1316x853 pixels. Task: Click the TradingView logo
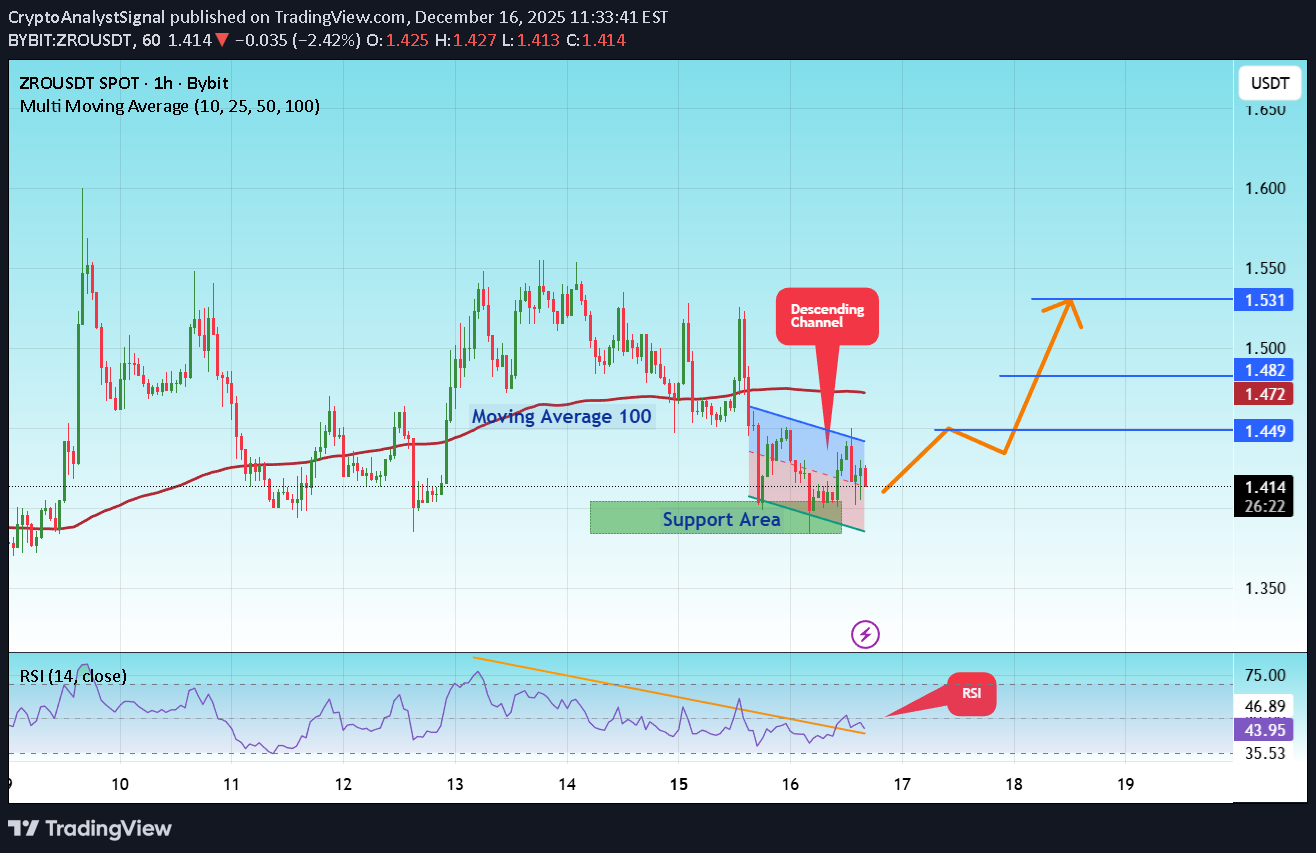90,828
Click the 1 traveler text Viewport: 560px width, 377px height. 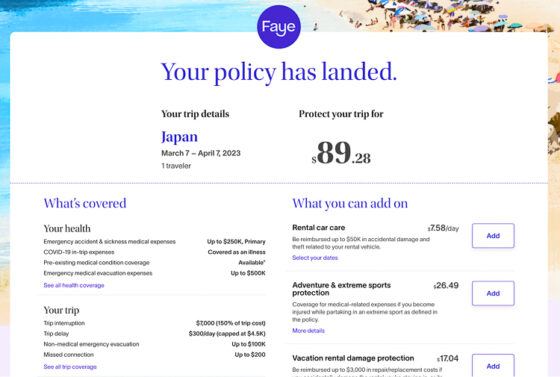pyautogui.click(x=176, y=166)
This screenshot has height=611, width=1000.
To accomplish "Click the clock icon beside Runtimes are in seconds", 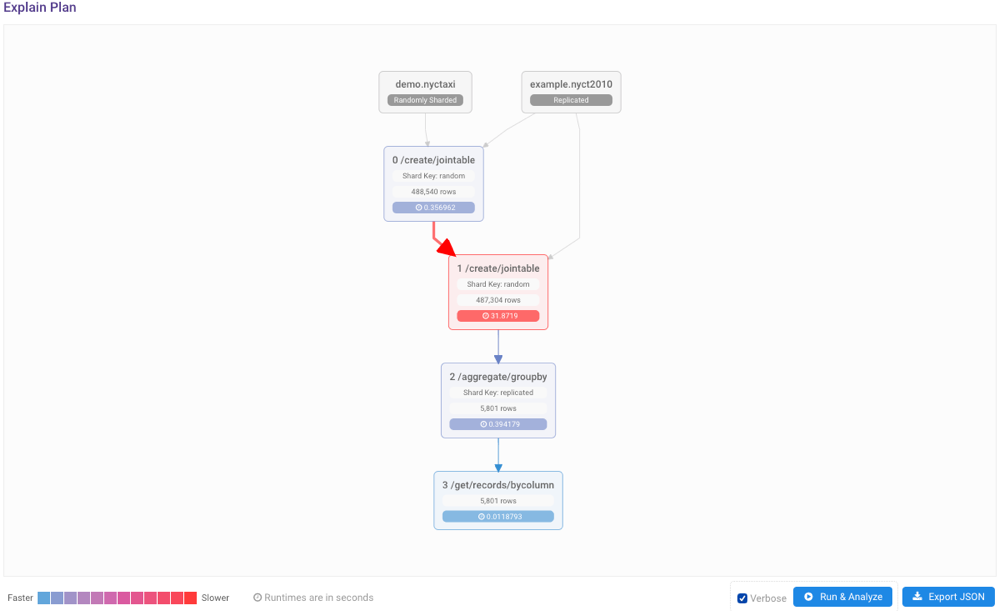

• _EXERCISE PROMPT_: Find the line containing "This screenshot has height=611, width=1000.", then extract it and every line after it to the end of the data above, exactly and nothing else, without pictures.

• _ANSWER FOR THIS EXERCISE_:
This screenshot has height=611, width=1000.
To accomplish "Click the clock icon beside Runtimes are in seconds", 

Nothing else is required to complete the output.